I adore cauliflower. I know, that is not a statement one is likely to hear often. But I do. That strong sulphuric smell when I steam and then roast cauliflower is enough to send me into a tizzy. I grew up on rice steamed with cauliflower for lunch every week day, and I tell you, you haven’t smelled white rice cooking until you’ve smelled it cooking with cauliflower.
All right, all you unsympathetic ears. I made this dish for a housemate once, and he said he had never, before then, actually enjoyed cauliflower. Plus there are the incredible cancer-fighting, DNA-repairing traits of cauliflower that it shares with its cruciferous brethren like broccoli, cabbage, kale, and so on. So here is a simple way that can be included in any Indian meal, with chapatis or naan, with rice and dal; or with any Western meal that has strong flavors as the vegetable side. Or — what the heck — put it in a burrito.
Presenting Gobi Masala done in a Sindhi way.
Half a head of cauliflower, rinsed and chopped into thin florets, none wider than half an inch
Half a teaspoon whole cumin seed
Few sprinkles of asafetida
Half a teaspoon red chili powder
Half a teaspoon turmeric powder
One teaspoon coriander powder
One inch piece of ginger minced
One-two serrano chilies, sliced
One medium tomato, choopped
Salt to taste
Chopped cilantro to garnish
Heat 3 tablespoons of oil in a thick-bottomed pan on medium-high. When it shimmers, put in the asafetida, the cumin seeds, and the red chili powder.
They will sizzle presently. In go the ginger and serrano chili. They will start to look blistered.
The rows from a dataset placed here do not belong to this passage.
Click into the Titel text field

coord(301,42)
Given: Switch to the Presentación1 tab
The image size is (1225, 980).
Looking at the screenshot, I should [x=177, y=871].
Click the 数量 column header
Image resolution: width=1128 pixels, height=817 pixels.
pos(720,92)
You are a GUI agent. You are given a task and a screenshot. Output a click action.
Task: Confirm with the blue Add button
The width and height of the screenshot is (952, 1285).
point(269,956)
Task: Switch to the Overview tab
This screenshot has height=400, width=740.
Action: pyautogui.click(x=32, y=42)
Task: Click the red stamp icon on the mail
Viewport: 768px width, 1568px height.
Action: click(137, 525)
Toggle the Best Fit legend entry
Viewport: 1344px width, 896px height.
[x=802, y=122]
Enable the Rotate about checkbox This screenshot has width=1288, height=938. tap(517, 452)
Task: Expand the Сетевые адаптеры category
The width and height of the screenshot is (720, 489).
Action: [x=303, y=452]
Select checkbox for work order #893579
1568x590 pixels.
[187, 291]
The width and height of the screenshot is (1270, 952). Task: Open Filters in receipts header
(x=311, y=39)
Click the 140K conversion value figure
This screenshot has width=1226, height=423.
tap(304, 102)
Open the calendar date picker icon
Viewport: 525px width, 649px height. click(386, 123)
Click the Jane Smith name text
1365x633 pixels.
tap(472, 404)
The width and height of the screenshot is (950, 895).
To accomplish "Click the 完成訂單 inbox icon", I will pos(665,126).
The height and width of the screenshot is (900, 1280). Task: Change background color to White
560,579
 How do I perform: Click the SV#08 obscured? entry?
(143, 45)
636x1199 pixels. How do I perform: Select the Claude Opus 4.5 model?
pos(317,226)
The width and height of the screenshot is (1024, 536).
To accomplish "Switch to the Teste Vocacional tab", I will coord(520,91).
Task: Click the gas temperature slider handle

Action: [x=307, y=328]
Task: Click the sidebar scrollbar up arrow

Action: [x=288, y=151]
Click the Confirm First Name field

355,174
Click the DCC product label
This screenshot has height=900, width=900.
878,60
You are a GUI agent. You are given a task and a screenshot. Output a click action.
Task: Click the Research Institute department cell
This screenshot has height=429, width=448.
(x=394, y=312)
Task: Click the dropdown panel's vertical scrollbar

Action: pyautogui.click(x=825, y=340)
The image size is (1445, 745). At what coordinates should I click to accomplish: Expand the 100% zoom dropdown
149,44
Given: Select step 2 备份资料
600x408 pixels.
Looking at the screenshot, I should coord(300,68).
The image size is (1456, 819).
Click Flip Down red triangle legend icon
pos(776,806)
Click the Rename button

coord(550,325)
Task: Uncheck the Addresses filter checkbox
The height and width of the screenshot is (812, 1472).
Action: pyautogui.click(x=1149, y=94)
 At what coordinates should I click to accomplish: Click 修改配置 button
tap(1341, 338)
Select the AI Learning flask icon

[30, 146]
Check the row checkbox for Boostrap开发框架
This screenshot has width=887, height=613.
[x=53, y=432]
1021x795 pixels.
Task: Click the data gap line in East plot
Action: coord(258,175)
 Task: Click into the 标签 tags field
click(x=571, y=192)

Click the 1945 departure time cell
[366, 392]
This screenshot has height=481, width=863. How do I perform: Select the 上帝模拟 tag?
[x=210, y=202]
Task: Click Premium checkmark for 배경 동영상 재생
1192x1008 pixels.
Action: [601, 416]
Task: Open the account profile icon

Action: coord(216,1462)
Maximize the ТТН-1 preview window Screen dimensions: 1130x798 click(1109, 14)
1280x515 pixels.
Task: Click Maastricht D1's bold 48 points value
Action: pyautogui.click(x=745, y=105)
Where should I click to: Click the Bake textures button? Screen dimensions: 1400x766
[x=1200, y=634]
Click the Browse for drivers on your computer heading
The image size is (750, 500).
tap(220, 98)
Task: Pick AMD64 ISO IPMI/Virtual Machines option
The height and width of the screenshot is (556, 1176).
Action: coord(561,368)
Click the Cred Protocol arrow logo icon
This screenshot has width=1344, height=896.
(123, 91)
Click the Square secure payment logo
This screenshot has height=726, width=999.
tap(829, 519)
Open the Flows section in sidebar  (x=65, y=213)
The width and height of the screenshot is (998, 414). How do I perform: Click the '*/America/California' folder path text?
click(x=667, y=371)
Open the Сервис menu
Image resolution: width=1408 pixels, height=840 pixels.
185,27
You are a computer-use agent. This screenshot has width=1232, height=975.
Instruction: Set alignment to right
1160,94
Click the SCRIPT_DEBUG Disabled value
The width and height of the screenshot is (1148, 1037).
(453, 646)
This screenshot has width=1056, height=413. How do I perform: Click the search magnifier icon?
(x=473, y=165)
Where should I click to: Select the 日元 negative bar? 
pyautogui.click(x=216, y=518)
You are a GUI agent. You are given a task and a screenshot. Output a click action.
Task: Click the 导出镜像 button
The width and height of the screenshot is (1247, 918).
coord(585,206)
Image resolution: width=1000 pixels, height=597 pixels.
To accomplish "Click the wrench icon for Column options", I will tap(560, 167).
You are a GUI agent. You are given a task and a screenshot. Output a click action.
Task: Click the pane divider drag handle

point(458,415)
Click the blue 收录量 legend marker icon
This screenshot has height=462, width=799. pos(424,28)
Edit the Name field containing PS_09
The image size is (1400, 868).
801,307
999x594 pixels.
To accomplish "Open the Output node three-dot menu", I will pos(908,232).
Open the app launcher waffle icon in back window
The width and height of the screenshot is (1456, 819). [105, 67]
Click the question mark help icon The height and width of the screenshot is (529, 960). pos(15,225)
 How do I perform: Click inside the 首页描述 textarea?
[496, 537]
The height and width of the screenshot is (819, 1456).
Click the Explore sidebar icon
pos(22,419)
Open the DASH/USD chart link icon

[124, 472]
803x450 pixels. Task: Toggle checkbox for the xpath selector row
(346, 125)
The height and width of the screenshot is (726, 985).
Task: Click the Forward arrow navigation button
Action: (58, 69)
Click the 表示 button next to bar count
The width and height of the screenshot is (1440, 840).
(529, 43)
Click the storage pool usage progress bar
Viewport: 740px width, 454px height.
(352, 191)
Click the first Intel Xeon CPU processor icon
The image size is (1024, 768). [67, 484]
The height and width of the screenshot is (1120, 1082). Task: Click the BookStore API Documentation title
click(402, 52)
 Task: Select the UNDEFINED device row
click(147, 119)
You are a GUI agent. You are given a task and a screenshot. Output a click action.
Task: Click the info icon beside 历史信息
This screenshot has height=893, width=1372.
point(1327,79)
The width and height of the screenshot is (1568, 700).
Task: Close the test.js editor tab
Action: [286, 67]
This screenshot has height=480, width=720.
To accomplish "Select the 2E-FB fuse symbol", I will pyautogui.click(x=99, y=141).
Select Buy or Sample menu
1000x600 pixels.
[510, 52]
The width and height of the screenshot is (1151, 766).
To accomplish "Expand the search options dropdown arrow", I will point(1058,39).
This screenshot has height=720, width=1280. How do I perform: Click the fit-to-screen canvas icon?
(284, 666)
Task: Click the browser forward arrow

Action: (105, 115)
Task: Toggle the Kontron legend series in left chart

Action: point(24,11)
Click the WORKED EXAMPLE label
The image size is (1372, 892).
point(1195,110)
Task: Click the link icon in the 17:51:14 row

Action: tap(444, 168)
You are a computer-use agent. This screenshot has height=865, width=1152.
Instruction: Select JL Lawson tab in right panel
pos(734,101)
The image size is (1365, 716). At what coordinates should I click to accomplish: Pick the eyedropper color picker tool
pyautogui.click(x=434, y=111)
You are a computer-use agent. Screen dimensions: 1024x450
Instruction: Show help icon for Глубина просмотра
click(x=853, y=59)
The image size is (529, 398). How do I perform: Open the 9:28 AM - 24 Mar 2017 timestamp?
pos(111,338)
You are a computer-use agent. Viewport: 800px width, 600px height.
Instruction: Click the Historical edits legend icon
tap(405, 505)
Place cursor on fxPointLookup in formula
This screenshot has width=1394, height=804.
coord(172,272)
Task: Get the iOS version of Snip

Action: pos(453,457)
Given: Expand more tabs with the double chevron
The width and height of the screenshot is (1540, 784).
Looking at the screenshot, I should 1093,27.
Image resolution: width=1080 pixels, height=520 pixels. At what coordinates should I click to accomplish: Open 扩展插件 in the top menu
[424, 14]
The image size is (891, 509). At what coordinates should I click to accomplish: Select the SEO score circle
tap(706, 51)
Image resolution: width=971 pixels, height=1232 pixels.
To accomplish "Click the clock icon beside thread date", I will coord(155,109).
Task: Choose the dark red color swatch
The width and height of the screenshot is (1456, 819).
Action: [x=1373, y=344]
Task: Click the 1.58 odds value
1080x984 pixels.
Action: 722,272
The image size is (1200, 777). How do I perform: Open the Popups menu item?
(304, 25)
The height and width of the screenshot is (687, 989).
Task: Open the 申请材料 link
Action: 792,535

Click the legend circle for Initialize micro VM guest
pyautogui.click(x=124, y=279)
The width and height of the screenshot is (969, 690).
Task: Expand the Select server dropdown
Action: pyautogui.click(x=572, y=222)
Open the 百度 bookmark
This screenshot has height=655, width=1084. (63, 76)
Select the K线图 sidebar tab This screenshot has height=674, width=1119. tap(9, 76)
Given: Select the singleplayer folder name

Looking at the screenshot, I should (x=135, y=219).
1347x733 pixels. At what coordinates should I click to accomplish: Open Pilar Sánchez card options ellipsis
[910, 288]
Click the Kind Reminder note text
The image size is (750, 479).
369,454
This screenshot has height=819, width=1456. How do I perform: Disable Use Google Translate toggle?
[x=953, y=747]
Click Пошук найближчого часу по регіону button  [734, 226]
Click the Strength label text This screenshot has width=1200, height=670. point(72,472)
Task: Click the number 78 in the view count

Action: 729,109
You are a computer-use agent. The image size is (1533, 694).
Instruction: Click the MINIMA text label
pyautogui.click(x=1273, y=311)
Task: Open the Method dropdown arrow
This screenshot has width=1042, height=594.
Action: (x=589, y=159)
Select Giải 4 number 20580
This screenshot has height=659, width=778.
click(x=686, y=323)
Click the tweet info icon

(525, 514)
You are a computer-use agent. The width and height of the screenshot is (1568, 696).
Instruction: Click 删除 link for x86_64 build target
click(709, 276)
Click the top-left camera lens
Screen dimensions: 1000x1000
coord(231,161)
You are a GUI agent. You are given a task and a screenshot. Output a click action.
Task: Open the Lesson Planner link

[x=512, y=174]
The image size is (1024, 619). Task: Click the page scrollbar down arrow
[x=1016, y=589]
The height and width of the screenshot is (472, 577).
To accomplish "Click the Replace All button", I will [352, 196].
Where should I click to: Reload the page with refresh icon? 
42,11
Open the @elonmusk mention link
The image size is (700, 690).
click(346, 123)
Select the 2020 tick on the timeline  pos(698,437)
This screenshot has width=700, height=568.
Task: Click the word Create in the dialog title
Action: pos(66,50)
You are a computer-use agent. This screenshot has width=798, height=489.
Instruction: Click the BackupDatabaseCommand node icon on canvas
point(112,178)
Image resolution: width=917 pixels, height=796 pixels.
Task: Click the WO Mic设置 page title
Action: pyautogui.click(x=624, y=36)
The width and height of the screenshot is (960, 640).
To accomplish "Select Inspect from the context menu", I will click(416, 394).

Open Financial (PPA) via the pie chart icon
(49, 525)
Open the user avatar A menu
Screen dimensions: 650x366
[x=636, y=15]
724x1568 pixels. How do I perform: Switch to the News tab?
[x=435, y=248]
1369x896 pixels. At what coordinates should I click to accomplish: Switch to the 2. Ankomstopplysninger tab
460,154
Now it is time for the cauliflower to go in. Stir to coat with the oil. Sprinkle with salt. Stir occasionally, while leaving the pan uncovered, on medium-high.
Fifteen minutes later, some of the florets will show some translucence on the stems, and some browning on the buds.
Now, put in the coriander, turmeric, and tomatoes, some extra salt to taste, and stir to coat the florets once again.
Cover, lower the temperature to medium, and let it cook for another ten minutes. At the end, garnish with cilantro.